[begin Provided records]

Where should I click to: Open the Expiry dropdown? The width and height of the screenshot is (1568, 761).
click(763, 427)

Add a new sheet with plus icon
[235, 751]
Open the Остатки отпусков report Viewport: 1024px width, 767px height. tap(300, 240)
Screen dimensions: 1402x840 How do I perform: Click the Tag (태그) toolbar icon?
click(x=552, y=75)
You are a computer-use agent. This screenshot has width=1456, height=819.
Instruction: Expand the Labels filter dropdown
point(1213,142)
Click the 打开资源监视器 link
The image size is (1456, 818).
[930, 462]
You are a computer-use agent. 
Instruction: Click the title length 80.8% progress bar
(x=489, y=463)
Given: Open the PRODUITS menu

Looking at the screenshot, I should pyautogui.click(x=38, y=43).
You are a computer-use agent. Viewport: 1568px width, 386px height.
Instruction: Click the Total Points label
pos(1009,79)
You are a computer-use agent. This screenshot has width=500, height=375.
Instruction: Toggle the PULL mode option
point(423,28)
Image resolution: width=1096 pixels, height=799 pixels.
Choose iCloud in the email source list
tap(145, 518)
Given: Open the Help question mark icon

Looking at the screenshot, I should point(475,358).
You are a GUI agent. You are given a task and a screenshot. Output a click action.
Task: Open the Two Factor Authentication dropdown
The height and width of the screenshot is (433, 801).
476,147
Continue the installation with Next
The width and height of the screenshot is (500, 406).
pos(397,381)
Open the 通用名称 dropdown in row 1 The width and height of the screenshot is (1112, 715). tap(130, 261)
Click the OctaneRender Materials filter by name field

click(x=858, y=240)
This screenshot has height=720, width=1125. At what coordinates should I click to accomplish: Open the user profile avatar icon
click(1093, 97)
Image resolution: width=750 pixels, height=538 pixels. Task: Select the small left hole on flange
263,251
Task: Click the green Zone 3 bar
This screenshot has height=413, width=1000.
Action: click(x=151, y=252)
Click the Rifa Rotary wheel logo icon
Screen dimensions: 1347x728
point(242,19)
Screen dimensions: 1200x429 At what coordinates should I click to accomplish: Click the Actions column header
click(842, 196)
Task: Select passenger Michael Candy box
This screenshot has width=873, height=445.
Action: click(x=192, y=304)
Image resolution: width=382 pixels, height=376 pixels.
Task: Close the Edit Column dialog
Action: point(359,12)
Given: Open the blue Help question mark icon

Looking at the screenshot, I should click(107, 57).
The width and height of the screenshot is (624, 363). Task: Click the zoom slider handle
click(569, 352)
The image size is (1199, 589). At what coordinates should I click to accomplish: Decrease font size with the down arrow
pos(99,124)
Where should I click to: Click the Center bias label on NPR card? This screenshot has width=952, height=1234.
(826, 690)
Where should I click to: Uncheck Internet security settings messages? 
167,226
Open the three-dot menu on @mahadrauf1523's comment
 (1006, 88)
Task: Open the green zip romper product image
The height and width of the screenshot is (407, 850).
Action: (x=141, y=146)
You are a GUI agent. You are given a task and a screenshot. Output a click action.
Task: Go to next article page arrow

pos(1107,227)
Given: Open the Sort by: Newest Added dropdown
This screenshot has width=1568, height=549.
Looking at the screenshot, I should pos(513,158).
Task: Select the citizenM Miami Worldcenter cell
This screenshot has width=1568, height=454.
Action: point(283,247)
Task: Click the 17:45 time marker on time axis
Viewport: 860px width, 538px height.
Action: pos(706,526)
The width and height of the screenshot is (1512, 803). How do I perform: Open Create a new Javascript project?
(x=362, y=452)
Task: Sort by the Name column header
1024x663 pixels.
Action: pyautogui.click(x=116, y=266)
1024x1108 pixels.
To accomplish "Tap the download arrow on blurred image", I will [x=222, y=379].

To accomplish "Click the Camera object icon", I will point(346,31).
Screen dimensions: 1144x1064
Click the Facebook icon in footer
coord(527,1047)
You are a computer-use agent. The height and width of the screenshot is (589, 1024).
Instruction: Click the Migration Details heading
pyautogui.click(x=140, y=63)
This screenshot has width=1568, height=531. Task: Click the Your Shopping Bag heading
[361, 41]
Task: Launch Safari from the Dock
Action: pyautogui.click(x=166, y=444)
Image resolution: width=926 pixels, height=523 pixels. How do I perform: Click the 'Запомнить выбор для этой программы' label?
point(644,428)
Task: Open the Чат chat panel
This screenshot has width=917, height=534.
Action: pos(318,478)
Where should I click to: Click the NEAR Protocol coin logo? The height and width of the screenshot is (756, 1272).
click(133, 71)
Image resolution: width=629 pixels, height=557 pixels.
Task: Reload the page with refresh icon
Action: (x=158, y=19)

[end Provided records]

Task prompt
Copy every one of the items above word for word, with no changes.

Complete output
Where should I click to: Open the Expiry dropdown? The width and height of the screenshot is (1568, 761).
click(763, 427)

Add a new sheet with plus icon
[235, 751]
Open the Остатки отпусков report Viewport: 1024px width, 767px height. tap(300, 240)
Screen dimensions: 1402x840 How do I perform: Click the Tag (태그) toolbar icon?
click(x=552, y=75)
You are a computer-use agent. This screenshot has width=1456, height=819.
Instruction: Expand the Labels filter dropdown
point(1213,142)
Click the 打开资源监视器 link
The image size is (1456, 818).
[930, 462]
You are a computer-use agent. 
Instruction: Click the title length 80.8% progress bar
(x=489, y=463)
Given: Open the PRODUITS menu

Looking at the screenshot, I should pyautogui.click(x=38, y=43).
You are a computer-use agent. Viewport: 1568px width, 386px height.
Instruction: Click the Total Points label
pos(1009,79)
You are a computer-use agent. This screenshot has width=500, height=375.
Instruction: Toggle the PULL mode option
point(423,28)
Image resolution: width=1096 pixels, height=799 pixels.
Choose iCloud in the email source list
tap(145, 518)
Given: Open the Help question mark icon

Looking at the screenshot, I should point(475,358).
You are a GUI agent. You are given a task and a screenshot. Output a click action.
Task: Open the Two Factor Authentication dropdown
The height and width of the screenshot is (433, 801).
476,147
Continue the installation with Next
The width and height of the screenshot is (500, 406).
pos(397,381)
Open the 通用名称 dropdown in row 1 The width and height of the screenshot is (1112, 715). tap(130, 261)
Click the OctaneRender Materials filter by name field

click(x=858, y=240)
This screenshot has height=720, width=1125. At what coordinates should I click to accomplish: Open the user profile avatar icon
click(1093, 97)
Image resolution: width=750 pixels, height=538 pixels. Task: Select the small left hole on flange
263,251
Task: Click the green Zone 3 bar
This screenshot has height=413, width=1000.
Action: click(x=151, y=252)
Click the Rifa Rotary wheel logo icon
Screen dimensions: 1347x728
point(242,19)
Screen dimensions: 1200x429 At what coordinates should I click to accomplish: Click the Actions column header
click(842, 196)
Task: Select passenger Michael Candy box
This screenshot has width=873, height=445.
Action: click(x=192, y=304)
Image resolution: width=382 pixels, height=376 pixels.
Task: Close the Edit Column dialog
Action: point(359,12)
Given: Open the blue Help question mark icon

Looking at the screenshot, I should click(107, 57).
The width and height of the screenshot is (624, 363). Task: Click the zoom slider handle
click(569, 352)
The image size is (1199, 589). At what coordinates should I click to accomplish: Decrease font size with the down arrow
pos(99,124)
Where should I click to: Click the Center bias label on NPR card? This screenshot has width=952, height=1234.
(826, 690)
Where should I click to: Uncheck Internet security settings messages? 
167,226
Open the three-dot menu on @mahadrauf1523's comment
 (1006, 88)
Task: Open the green zip romper product image
The height and width of the screenshot is (407, 850).
Action: (x=141, y=146)
You are a GUI agent. You are given a task and a screenshot. Output a click action.
Task: Go to next article page arrow

pos(1107,227)
Given: Open the Sort by: Newest Added dropdown
This screenshot has width=1568, height=549.
Looking at the screenshot, I should pos(513,158).
Task: Select the citizenM Miami Worldcenter cell
This screenshot has width=1568, height=454.
Action: point(283,247)
Task: Click the 17:45 time marker on time axis
Viewport: 860px width, 538px height.
Action: pos(706,526)
The width and height of the screenshot is (1512, 803). How do I perform: Open Create a new Javascript project?
(x=362, y=452)
Task: Sort by the Name column header
1024x663 pixels.
Action: pyautogui.click(x=116, y=266)
1024x1108 pixels.
To accomplish "Tap the download arrow on blurred image", I will [x=222, y=379].

To accomplish "Click the Camera object icon", I will point(346,31).
Screen dimensions: 1144x1064
Click the Facebook icon in footer
coord(527,1047)
You are a computer-use agent. The height and width of the screenshot is (589, 1024).
Instruction: Click the Migration Details heading
pyautogui.click(x=140, y=63)
This screenshot has width=1568, height=531. Task: Click the Your Shopping Bag heading
[361, 41]
Task: Launch Safari from the Dock
Action: pyautogui.click(x=166, y=444)
Image resolution: width=926 pixels, height=523 pixels. How do I perform: Click the 'Запомнить выбор для этой программы' label?
point(644,428)
Task: Open the Чат chat panel
This screenshot has width=917, height=534.
Action: pos(318,478)
Where should I click to: Click the NEAR Protocol coin logo? The height and width of the screenshot is (756, 1272).
click(133, 71)
Image resolution: width=629 pixels, height=557 pixels.
Task: Reload the page with refresh icon
Action: (x=158, y=19)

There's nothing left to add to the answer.